I am no doctor, but my own physician told me to do whatever it is that I have been doing. Recently he said he was very proud of me for not giving up and very interested in what I’d done to get better, because he said, and I quote, “people who have been as far down the path you’ve been on do not typically find their way back to a quality life.” My husband says he’s getting back the woman he fell in love with. I’ve been able to do things I have tabled for two years, and my gums started improving dramatically, enough for my dentist to ask what products I used a couple of visits ago. We’ve benefitted in countless ways by using oils. I have a long way to go, but two steps forward one back, I am making solid progress. This is my personal experience, for you to do with what you want. It’s been so disheartening for me to read the stories on here, often depressing me so much I couldn’t get on the site for long stretches of time. I am only sharing now because I have given the oils almost a year’s worth of time, and by far they have proven the most effective for my own recovery. Thank you for taking the time to read this lengthy post. I am look forward to the day Botox is exposed for what it is. I appreciate you all so much, especially the women who had the foresight to start this support community.

20 weeks update

It’s been several weeks since I registered on this forum but have only commented on other posts infrequently. Just go update…  I received 36 units of Botox April 2011. I had the initial severe flu like symptoms, i.e., body aches, chills, nausea, fever and headache, which lasted several days. Then the black fog descended, unlike anything I’d ever experienced. Dark, bizarre thoughts, a major funk and fatigue that made my limbs feel as though I had lead weights tied to them.  After finding a forum with multiple suggestions for relief I tried the apple cider vinegar and baking soda which immediately lifted the “fog” and got me out of the abyss, and fortunately I haven’t returned to that place. Acupuncture, foot reflexology, chiropractic, teas and tons of water have also helped to alleviate symptoms.  However…this has been one heck of a roller coaster ride.  The most consistent symptoms for me have been nausea, fatigue, and inability to concentrate. 

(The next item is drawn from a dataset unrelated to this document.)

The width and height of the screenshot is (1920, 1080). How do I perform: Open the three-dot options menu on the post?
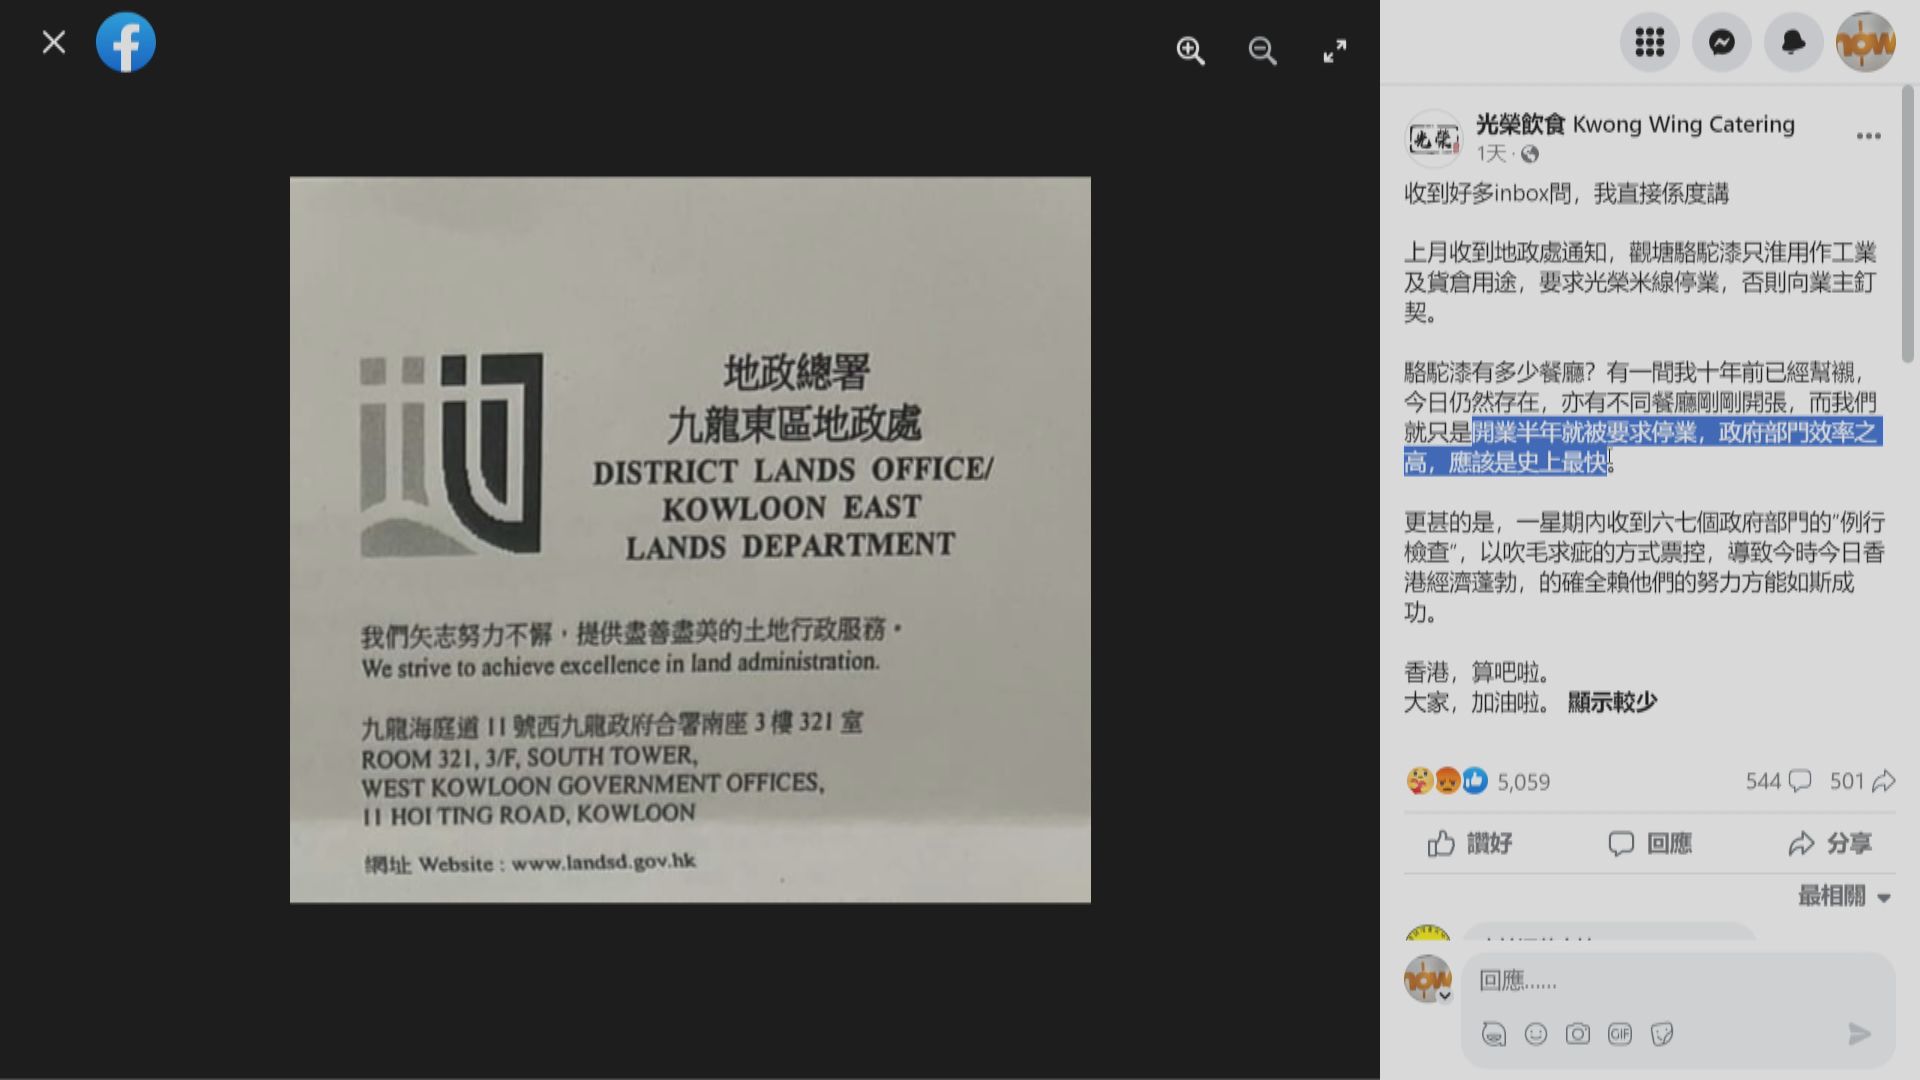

Lately I’ll have good hours or days and then out of nowhere get slammed with fatigue, aches and nausea. Recently it’s been leg tremors, spasms in my left eye and difficulty with equilibrium, even stumbling a few times. Yesterday I had a fairly decent day, except for a couple hours of fairly intense anxiety, which I have not had too much throughout.  This morning I woke up with the lead weight feeling and fatigue. I have to be so very disciplined to rest, stay away from sugar and sodium and not overdo, which is difficult when I feel halfway normal and want to make up for lost time.  I can push myself through some things, but depending on how long I have to be “on”, I will crash for several days after. Other times I’ve had to cancel commitments, which I seldom make because I can’t depend on my body these days. All of that means fighting discouragement on a regular basis.  I continue to have much hope for recovery though. I am not as bad as I was right after the injections, and not having symptoms with no breaks, so I am grateful for the good hours and days.  I am also thankful for this forum and all those who post, for whom I pray daily.